When initializing a std::string like this:
std::string { "hello" + " c++ " + " world" }; // error It errors because const char* cannot be added.
Meanwhile:
std::string { "hello" " c++ " " world" }; // ok It works thanks to compiler magic.
And then, according to Google's coding-guide, I use constexpr since statements should be not be hard coded:
constexpr const char* HELLO = "hello"; constexpr const char* LANG_CPP = " c++"; constexpr const char* WORLD = " world"; Now things are different:
std::string str { HELLO LANG_CPP WORLD }; // error Implicit concatenation doesn't work anymore.

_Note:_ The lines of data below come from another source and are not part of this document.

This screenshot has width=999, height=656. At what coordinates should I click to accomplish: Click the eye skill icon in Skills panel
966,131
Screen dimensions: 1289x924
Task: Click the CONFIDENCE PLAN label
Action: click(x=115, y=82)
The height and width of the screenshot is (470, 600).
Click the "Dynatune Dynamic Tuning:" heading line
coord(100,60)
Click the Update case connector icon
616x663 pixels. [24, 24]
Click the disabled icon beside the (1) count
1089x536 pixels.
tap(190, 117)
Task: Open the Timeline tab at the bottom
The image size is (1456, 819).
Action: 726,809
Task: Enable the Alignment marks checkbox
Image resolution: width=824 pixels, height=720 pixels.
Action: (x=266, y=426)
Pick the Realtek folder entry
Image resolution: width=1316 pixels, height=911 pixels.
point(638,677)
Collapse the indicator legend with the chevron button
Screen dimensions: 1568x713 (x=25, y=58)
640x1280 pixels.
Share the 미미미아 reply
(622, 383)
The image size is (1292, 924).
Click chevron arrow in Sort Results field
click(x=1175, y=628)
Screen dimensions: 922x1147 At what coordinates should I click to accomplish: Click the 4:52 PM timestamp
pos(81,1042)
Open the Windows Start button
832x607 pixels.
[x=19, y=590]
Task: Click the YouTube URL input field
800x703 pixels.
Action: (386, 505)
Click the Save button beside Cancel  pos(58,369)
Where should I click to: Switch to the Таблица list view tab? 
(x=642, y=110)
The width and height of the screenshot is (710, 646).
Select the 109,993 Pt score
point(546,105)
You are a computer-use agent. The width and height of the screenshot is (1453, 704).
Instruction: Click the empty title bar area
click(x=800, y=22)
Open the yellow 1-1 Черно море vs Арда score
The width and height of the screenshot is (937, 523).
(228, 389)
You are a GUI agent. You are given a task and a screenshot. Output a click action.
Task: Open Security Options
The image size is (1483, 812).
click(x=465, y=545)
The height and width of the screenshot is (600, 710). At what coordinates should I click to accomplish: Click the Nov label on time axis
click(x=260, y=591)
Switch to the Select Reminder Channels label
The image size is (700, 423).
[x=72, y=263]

Eventually, I wrote code like this:
std::string str = HELLO; str += LANG_CPP; str += WORLD; Other options like below are not appealing to me:
std::string str = std::string(HELLO) + std::string(LANG_CPP) + std::string(WORLD); std::string str = HELLO + std::string(LANG_CPP) + WORLD; Do you have alternatives that are better looking?
Update: I have simplified the code. In order to focus on the matter I am concerned with.
My original code looked like this:
sql = "delete from " TABLE_NAME ";"; sql = "insert into " TABLE_NAME "values(" var1 ", " var2 ");"; By the way, the result of concatenation is not required to be a string, const char* is ok, too.